* [Activity]
Write the lines out again, from the top of the material to the line containing "305x171 pixels.", pictures excluded.

=== Section Start ===

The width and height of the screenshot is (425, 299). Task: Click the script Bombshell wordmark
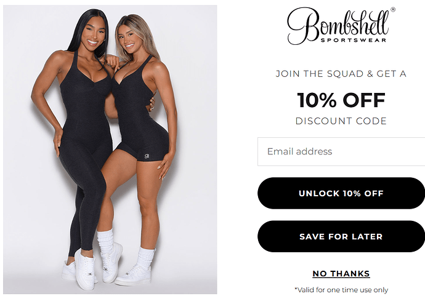[x=338, y=25]
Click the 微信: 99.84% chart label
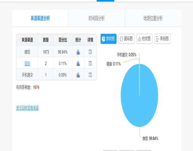The height and width of the screenshot is (151, 193). [x=150, y=138]
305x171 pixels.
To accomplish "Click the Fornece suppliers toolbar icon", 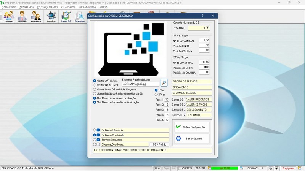I will coord(22,16).
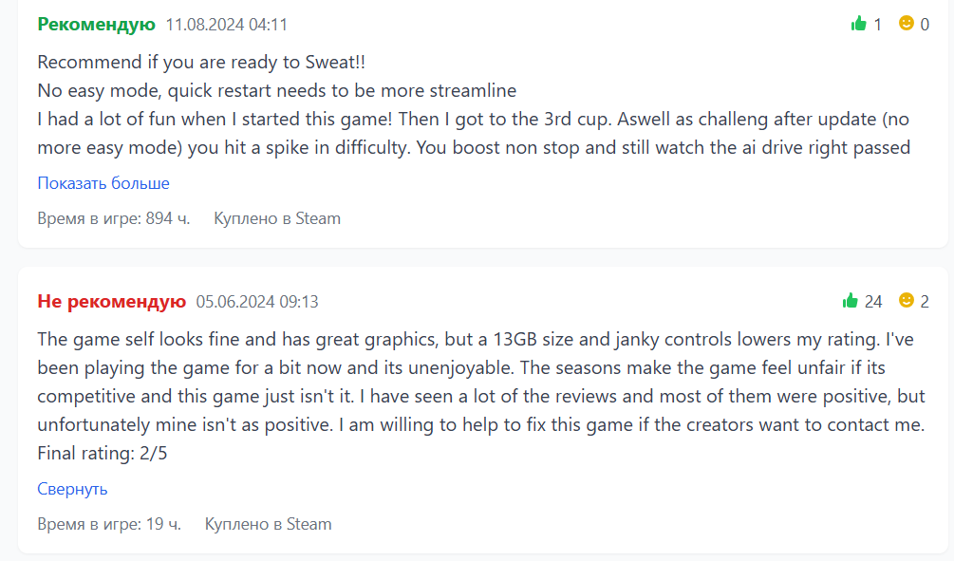Click 'Время в игре: 894 ч.' text

click(114, 218)
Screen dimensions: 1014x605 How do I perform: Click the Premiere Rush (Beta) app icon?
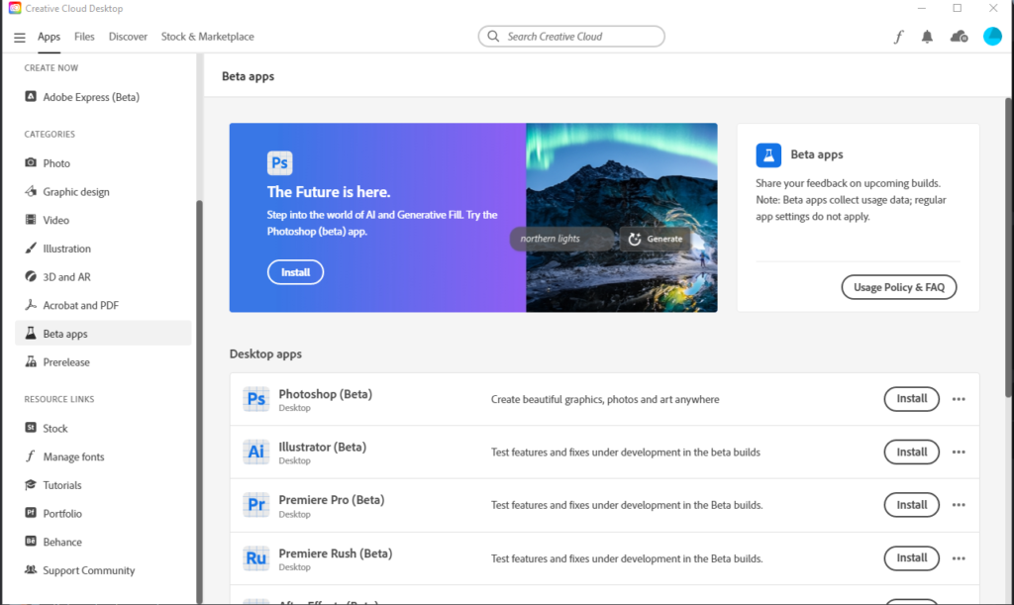[256, 558]
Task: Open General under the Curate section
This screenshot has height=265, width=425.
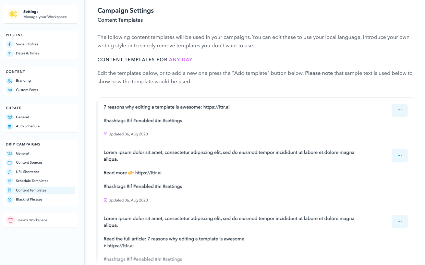Action: click(x=22, y=117)
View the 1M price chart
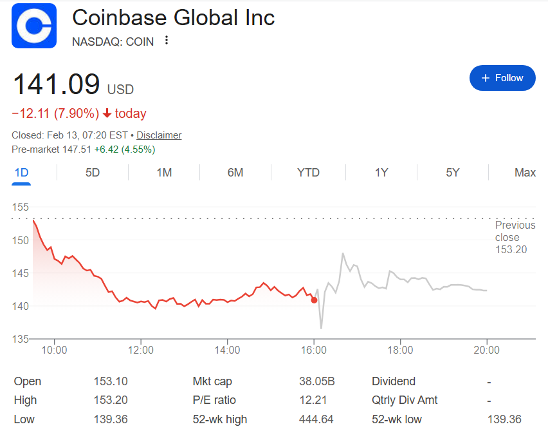 click(x=163, y=173)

=== Section End ===

* [Response box]
The width and height of the screenshot is (425, 299). Task: Click the script Bombshell wordmark
[x=338, y=25]
Click the 微信: 99.84% chart label
The height and width of the screenshot is (151, 193). [x=150, y=138]
305x171 pixels.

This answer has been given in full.